Authors: Ketonis C., Aiyer A., Barr S., Shapiro I. , Hickok N., Parvizi J., Adams C., Thomas Jefferson University, Philadelphia PA
Title: Vancomycin-Tethered Bone Allografts: A Construct Superior to Elution Technologies
Purpose: Bone allograft is often used in orthopedic procedures, with infection remaining a devastating complication. We introduce an antibacterial bone graft that exhibits superior properties to current elution technologies.
Methods: Allograft modification: Morselized human bone was washed extensively and sequentially coupled: 2X with Fmoc-aminoethoxyethoxyacetate (Fmoc-AEEA); deprotected with 20% piperidine in Dimethylformamide (DMF); and coupled with vancomycin (VAN) for 12-16 h; VAN-bone was washed extensively with DMF and PBS to elute any antibiotic adsorbed during synthesis. VAN immunofluorescence: Control or VAN-bone was washed 5X with PBS, blocked with 10% FBS (1h), incubated with rabbit anti-VAN IgG (4°C, 12h) followed by an AlexaFluor 488-coupled goat anti-rabbit IgG (1h), and visualized by confocal laser microscopy. Elution Kinetics: Fluorescent dansyl-glycine modified VAN (dVAN) was coupled to allograft or adsorbed onto control un-modified allograft. The adsorbed dVAN and dVAN-bone were incubated in PBS, 37°C for up to 3 weeks and eluted dVAN measured daily. Kirby Bauer Disk Diffusion Assay: 10µl of eluent was spotted onto standard filter disks, placed on a uniform lawn of S.aureus and incubated at 37°C, overnight. Cleared zones around the filter papers were measured and compared with antibiotic standards. Antibiotic Activity: At 15 d post-elution, dVAN or adsorbed dVAN samples were sterilized with 70% ethanol, rinsed with PBS, and incubated with S. aureus (Ci=10^4 cfu) in trypticase soy broth (TSB), 37°C, for 10 h. Bacterial visualization: Non-adherent bacteria were removed by washing with PBS and adherent bacteria stained with the Live/Dead BacLight Kit (20mins, RT) to cause viable bacteria to fluoresce green. Samples were visualized by confocal microscopy. Bacterial counts: Non-adherent bacteria were removed by washing and adherent bacteria suspended by sonication in 0.3% Tween-80, 10mins, followed by plating on 3M® Petrifilms. Cell toxicity: Human Fetal Osteoblasts (hFOBs) were seeded on control and VAN-bone squares, stained with Cell Tracker after 2 d, and assessed with confocal microscopy.
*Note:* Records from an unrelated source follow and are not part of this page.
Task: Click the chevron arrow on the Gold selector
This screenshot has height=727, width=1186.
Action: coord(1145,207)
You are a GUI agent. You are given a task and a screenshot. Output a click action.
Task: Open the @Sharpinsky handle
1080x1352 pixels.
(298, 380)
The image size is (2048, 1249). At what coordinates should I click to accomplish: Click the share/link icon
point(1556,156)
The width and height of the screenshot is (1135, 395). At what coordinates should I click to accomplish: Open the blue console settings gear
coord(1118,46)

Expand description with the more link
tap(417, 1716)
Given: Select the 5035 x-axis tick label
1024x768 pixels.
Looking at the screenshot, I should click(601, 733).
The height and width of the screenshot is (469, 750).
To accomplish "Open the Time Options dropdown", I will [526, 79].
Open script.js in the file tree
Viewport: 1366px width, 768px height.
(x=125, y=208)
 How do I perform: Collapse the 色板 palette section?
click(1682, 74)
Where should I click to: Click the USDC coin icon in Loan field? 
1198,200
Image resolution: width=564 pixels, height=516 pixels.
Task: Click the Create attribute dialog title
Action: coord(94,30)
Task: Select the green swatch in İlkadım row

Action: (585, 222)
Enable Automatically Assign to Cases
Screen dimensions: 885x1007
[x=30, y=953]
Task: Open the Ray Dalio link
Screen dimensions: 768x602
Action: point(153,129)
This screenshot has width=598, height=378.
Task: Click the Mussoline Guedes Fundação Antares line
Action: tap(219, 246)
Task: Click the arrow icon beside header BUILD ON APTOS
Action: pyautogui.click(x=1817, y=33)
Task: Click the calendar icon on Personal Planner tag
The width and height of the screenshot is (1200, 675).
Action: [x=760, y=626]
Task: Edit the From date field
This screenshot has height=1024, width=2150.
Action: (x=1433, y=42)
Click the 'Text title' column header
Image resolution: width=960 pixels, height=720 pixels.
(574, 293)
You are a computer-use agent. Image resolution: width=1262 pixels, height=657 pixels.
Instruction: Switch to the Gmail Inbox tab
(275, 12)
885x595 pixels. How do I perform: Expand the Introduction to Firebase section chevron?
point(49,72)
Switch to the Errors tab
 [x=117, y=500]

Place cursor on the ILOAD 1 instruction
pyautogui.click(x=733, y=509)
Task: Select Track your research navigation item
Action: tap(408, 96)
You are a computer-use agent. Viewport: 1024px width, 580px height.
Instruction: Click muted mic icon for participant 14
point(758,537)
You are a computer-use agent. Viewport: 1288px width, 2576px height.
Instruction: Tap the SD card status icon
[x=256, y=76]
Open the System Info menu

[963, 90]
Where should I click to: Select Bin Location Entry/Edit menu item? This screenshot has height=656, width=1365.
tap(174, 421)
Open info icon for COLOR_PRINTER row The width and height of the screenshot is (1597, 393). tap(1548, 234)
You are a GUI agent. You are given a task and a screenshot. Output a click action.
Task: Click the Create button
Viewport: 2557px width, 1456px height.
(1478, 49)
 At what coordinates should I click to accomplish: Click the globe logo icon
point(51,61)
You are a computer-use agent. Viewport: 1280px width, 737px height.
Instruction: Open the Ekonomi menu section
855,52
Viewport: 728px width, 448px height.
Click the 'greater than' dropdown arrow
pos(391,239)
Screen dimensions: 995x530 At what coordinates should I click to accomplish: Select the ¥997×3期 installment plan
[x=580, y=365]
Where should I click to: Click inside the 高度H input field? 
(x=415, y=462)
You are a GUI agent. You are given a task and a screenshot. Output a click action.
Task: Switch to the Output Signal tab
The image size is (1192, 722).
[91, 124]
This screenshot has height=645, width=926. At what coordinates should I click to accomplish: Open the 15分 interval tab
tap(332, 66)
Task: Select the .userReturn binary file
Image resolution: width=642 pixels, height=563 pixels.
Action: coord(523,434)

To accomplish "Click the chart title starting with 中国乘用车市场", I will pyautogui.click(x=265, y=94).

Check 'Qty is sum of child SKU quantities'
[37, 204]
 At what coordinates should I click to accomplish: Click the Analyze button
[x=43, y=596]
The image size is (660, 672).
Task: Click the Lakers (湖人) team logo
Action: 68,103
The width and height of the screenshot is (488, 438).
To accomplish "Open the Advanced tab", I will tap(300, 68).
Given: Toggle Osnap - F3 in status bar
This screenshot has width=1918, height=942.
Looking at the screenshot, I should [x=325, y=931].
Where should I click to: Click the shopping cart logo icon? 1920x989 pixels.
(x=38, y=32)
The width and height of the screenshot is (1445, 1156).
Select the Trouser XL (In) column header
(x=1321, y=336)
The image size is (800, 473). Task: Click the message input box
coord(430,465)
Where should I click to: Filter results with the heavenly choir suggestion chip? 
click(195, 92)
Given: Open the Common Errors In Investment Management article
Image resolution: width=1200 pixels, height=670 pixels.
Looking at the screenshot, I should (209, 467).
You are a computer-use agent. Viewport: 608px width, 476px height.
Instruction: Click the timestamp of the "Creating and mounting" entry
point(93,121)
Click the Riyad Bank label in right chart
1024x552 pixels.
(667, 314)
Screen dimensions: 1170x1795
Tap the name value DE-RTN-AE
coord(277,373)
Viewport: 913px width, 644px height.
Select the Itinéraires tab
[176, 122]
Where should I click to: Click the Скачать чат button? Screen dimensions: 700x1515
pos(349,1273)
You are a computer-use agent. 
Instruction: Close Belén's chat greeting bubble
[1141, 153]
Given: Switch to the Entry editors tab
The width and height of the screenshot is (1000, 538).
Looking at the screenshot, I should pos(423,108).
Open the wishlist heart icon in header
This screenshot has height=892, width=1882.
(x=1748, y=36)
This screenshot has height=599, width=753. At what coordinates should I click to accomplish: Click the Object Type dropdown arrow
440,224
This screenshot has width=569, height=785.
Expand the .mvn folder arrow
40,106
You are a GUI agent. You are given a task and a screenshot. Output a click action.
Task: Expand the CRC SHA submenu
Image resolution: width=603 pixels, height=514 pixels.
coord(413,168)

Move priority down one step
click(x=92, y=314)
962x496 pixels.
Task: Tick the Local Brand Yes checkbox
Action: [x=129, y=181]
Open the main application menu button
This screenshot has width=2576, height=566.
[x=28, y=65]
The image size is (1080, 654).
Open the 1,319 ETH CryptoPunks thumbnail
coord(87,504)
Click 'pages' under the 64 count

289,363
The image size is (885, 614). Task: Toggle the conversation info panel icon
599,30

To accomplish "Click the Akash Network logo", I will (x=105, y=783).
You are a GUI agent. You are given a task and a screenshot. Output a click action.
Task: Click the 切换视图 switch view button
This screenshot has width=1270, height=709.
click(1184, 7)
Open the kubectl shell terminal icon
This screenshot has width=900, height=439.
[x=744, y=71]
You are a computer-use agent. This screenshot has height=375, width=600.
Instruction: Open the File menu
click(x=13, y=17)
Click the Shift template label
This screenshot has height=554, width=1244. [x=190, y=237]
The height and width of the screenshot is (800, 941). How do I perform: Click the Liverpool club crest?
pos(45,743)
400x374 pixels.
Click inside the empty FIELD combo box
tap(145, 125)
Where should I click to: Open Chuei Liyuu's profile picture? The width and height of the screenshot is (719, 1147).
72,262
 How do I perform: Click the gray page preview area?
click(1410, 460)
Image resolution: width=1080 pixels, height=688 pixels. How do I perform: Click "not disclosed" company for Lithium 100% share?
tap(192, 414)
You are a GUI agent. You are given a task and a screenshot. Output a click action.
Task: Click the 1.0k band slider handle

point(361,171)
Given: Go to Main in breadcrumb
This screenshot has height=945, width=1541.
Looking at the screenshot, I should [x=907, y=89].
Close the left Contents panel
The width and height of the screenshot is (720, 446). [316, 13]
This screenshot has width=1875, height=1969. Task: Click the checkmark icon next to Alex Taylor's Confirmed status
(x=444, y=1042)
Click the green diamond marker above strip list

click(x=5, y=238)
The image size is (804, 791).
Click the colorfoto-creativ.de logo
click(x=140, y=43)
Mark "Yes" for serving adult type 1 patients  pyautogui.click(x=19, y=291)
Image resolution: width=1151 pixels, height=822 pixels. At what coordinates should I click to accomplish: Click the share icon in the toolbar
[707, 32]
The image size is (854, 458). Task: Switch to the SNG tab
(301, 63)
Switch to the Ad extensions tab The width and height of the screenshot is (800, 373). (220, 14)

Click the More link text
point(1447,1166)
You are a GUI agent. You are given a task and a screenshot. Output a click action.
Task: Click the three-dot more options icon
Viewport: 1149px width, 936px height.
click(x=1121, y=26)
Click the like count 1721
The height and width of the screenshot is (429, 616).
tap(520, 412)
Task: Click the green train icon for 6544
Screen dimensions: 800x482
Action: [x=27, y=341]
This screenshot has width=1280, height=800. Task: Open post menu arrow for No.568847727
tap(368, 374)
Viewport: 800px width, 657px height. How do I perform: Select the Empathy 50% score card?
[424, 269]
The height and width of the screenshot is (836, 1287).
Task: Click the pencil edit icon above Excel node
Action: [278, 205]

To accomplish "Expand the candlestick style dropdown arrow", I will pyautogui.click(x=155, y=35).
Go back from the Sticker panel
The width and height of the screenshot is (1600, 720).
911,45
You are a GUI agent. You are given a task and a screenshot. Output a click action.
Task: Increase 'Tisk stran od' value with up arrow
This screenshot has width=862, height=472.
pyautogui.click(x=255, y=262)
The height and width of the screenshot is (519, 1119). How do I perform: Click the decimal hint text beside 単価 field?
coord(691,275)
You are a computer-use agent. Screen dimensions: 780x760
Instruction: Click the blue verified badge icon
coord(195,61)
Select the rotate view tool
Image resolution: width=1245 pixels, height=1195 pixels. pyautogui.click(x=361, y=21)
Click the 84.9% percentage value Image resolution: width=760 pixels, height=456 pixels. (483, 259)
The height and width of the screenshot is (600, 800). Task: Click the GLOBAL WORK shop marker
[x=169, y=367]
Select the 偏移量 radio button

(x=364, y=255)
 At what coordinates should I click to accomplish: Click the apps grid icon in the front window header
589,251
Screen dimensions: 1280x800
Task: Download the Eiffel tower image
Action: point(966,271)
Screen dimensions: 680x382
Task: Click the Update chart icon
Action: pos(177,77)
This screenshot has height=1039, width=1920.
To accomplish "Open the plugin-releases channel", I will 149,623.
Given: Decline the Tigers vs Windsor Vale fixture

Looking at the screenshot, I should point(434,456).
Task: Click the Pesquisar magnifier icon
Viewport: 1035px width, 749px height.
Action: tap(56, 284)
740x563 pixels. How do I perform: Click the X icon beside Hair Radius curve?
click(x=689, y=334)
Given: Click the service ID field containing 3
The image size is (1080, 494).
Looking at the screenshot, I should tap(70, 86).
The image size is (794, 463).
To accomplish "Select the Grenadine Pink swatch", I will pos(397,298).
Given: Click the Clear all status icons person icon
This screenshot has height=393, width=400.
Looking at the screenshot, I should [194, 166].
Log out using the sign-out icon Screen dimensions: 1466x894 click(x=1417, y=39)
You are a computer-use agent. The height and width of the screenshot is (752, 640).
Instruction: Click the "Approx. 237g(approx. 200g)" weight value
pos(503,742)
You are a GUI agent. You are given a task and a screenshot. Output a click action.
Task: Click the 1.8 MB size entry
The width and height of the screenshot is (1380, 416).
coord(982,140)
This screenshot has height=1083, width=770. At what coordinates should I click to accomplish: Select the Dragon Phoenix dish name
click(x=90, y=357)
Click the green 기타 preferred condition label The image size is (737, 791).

Results: The fluorescent dansylated-VAN-bone showed no elution of dVAN whereas dVAN soaked allograft eluted almost all of the incorporated antibiotic into the surrounding media within the first 10 d (Fig 1). In parallel, as antibiotic elution waned, VAN-soaked allograft that was incubated in saline, produced successively smaller clearing zones on a bacterial lawn as a function of time for up to one week. Importantly, no zones of inhibition were measured with the covalently modified VAN-bone, consistent with no VAN elution due to its covalent bonding to the bone. After 15 d however, when elution was negligible from the VAN-soaked allograft, bacteria readily colonized the VAN-soaked allograft whereas VAN-bone remained free of bacterial attachment (Fig 2). When numbers of aherent bacteria were measured, VAN-bone showed a >90% reduction in bacterial load compared to the unmodified allograft. In fact, the VAN-bone retained its ability to inhibit bacterial attachement even after 60 days in saline or when stored dry. Importantly, immunostaining indicated that VAN-bone is still intact 300 d after synthesis.
Discuassion and Conclusion: We have described a covalent modification of allograft with antibiotics to effectively shield it from infection. The efficiency of attachment is independent of the parameters that usually affect impregnation techniques and ameliorate the concerns that accompany elution systems such as ensuring that sufficient antibiotic is adsorbed into the graft to allow adequate protection. The VAN-bone was not affected by exposure to physiologically relevant media and remained active after storage for >2 months dry or in saline. We have shown that the antibiotic is stably attached, does not dissociate in physiologic media, and results in long term inhibition of bacterial colonization. This is in sharp contrast to simple incorporation where antibiotic elution is complete within two weeks, leaving the graft unprotected thereafter. Our studies extend to 10 months following synthesis, suggesting that this new generation of infection-resistant grafts could potentially provide protection of the allograft from the time of implantation through the period of vascularization and incorporation. Such grafts hold great promise for combating bacterial colonization associated with transplanted orthopaedic tissues.